** BEGIN Text passage **

Announcement:
Postdoc/research assistantship positions available in SeeLab at UCSD
The focus of research
is on datacenter energy efficiency with specific emphasis on redesigning the
scheduling and resource management policies for virtual machines (e.g. using
Xen). This project is a part of The Multiscale Systems
Center (MuSyC center) and involves
collaboration with Google, Microsoft, Intel and others.
PhD or graduate students with background and interest in operating systems,
computer architecture and/or applications of statistical modeling and learning
techniques are encouraged contact Prof. Tajana Rosing (tajana at ucsd.edu).
Motivation and Goals
The
cost of energy consumption in modern data centers has reached and even
surpassed the cost of the physical data center itself. This
necessitates research for dynamically reducing the amount of energy
used for computing, cooling and maintaining a data center. The primary
motivation for this work is to develop a data center power management
scheme that delivers energy efficiency while minimizing the impact on
performance.
Research overview
Our
approach is based on developing policies for power management
techniques like dynamic power management (DPM) and dynamic voltage
frequency scaling (DVFS) based on online learning for a computing
system. Such an approach reduces these problems to one of dynamic
workload characterization, where the policies adapt to changes in the
workloads. Our experiments with CPU and hard disks confirm the
efficiency and adaptability of our online learning based policies. We
further propose extensions to adapt this approach in a virtualized
environment encompassing multiple virtual and physical machines, which
is fairly common in modern data centers. The idea is to perform
characterization of virtual machines at the hypervisor level in order
to drive both the power management policies and energy aware
scheduling. The energy aware scheduler will schedule virtual machines
both within and across physical machines for higher energy efficiency.

** END Text passage **
** BEGIN Supplied information **

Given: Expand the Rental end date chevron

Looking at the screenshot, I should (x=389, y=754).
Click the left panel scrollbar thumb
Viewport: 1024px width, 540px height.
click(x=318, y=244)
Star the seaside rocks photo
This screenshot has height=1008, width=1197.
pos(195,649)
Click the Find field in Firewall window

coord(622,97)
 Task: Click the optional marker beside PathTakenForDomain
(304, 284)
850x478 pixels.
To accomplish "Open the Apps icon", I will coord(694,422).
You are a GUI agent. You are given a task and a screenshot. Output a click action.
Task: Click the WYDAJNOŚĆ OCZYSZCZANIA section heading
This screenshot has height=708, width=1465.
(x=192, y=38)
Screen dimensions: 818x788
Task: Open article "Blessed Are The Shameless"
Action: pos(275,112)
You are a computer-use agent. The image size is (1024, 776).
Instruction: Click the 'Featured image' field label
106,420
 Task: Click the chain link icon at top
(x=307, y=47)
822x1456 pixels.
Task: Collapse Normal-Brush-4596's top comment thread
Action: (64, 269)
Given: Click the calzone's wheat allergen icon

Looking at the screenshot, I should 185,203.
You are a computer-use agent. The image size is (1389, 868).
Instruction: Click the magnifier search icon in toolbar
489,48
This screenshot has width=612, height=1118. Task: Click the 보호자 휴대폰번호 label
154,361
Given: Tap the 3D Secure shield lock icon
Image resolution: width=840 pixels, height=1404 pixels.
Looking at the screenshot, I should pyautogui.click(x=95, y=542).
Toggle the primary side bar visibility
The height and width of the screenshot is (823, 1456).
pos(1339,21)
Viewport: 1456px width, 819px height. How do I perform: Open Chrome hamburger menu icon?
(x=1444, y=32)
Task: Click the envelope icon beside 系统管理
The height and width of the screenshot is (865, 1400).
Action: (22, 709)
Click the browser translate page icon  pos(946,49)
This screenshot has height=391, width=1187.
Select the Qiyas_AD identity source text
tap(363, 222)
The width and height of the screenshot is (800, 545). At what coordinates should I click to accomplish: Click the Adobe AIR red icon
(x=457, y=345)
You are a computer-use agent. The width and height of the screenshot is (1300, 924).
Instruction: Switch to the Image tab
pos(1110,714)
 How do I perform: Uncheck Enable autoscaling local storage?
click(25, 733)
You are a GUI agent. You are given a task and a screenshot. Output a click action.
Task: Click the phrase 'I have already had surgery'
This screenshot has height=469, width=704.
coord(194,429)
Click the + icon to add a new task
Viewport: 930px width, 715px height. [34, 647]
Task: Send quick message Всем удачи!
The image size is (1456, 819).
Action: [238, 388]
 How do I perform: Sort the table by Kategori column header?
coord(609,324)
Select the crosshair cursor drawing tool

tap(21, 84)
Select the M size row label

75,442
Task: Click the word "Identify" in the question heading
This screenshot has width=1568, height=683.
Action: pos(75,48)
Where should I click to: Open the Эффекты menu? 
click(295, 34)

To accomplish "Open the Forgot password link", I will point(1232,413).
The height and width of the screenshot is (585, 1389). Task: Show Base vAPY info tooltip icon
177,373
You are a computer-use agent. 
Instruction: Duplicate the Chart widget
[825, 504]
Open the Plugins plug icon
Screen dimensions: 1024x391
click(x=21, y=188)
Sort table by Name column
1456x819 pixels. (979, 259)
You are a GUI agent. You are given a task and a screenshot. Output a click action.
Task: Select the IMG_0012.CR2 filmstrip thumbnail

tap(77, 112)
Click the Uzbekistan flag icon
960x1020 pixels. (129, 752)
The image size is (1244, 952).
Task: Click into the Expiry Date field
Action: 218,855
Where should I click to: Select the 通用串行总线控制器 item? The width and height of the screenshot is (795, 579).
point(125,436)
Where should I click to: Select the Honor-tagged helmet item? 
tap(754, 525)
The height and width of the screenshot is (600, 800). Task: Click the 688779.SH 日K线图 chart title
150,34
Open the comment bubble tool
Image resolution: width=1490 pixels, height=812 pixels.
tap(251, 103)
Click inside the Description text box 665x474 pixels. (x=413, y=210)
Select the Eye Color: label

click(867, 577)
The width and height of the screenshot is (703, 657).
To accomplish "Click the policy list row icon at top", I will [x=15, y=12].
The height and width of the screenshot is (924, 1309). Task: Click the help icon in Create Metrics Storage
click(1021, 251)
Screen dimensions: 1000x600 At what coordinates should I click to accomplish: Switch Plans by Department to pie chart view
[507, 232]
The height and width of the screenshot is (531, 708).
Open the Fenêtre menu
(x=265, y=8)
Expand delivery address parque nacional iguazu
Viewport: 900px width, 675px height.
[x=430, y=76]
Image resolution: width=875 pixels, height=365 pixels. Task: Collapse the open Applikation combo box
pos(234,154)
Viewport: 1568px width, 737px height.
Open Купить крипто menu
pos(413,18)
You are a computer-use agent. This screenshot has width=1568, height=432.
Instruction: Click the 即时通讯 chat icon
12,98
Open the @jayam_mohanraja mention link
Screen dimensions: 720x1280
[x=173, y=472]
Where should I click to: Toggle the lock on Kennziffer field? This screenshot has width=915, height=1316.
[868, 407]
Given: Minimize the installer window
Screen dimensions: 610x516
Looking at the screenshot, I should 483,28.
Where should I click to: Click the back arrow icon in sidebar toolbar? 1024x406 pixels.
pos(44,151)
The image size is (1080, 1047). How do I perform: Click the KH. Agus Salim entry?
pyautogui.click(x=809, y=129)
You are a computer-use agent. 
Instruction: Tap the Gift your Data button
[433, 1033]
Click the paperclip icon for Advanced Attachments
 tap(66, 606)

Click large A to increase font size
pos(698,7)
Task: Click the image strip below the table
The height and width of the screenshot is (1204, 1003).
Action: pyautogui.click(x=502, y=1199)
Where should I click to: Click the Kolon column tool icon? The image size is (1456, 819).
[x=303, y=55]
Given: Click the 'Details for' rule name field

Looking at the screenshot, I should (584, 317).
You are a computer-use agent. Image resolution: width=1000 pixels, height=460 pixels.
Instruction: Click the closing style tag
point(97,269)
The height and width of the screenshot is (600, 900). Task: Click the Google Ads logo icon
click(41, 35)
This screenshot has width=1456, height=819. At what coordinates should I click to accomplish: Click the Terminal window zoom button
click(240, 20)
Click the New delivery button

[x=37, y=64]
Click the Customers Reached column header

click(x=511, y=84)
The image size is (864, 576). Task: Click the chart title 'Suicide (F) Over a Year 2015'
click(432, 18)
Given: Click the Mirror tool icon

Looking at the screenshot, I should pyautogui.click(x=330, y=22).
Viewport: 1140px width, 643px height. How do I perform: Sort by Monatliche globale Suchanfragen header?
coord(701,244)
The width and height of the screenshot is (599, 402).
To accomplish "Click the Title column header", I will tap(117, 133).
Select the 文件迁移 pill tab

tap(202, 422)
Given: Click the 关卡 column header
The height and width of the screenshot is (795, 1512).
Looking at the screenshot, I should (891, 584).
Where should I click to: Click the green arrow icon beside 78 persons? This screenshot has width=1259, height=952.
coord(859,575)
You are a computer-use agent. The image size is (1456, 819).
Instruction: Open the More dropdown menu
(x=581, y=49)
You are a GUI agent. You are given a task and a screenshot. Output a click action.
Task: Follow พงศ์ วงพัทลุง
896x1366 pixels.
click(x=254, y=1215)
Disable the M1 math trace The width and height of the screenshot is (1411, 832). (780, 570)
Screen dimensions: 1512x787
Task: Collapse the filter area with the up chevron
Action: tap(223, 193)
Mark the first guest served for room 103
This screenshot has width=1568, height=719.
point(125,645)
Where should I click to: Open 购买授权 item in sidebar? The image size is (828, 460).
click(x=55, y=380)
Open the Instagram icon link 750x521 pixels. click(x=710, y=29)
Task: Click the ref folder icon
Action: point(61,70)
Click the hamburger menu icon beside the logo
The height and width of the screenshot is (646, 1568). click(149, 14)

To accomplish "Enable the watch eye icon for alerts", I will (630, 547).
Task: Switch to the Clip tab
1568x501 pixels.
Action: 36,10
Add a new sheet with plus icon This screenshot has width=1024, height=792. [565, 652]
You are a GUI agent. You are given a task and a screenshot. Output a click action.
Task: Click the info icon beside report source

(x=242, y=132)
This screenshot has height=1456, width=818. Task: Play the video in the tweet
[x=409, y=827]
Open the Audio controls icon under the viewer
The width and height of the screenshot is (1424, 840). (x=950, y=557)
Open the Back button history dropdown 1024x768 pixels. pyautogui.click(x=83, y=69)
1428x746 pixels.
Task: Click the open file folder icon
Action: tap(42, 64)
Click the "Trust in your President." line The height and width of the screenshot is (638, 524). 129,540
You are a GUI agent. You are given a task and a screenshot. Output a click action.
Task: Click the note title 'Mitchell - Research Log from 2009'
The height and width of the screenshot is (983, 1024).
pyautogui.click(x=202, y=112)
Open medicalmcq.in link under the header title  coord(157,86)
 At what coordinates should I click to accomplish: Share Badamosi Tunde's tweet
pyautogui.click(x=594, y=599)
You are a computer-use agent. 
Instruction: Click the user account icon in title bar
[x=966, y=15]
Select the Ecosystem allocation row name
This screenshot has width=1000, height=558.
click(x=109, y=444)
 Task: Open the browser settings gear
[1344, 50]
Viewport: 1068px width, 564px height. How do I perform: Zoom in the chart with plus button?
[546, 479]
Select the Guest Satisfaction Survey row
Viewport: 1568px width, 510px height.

** END Supplied information **

Duplicate everything in the SeeLab announcement above from "PhD or graduate" down to "(tajana at ucsd.edu).", keeping the wording unchanged.

▶ Final result:
PhD or graduate students with background and interest in operating systems,
computer architecture and/or applications of statistical modeling and learning
techniques are encouraged contact Prof. Tajana Rosing (tajana at ucsd.edu).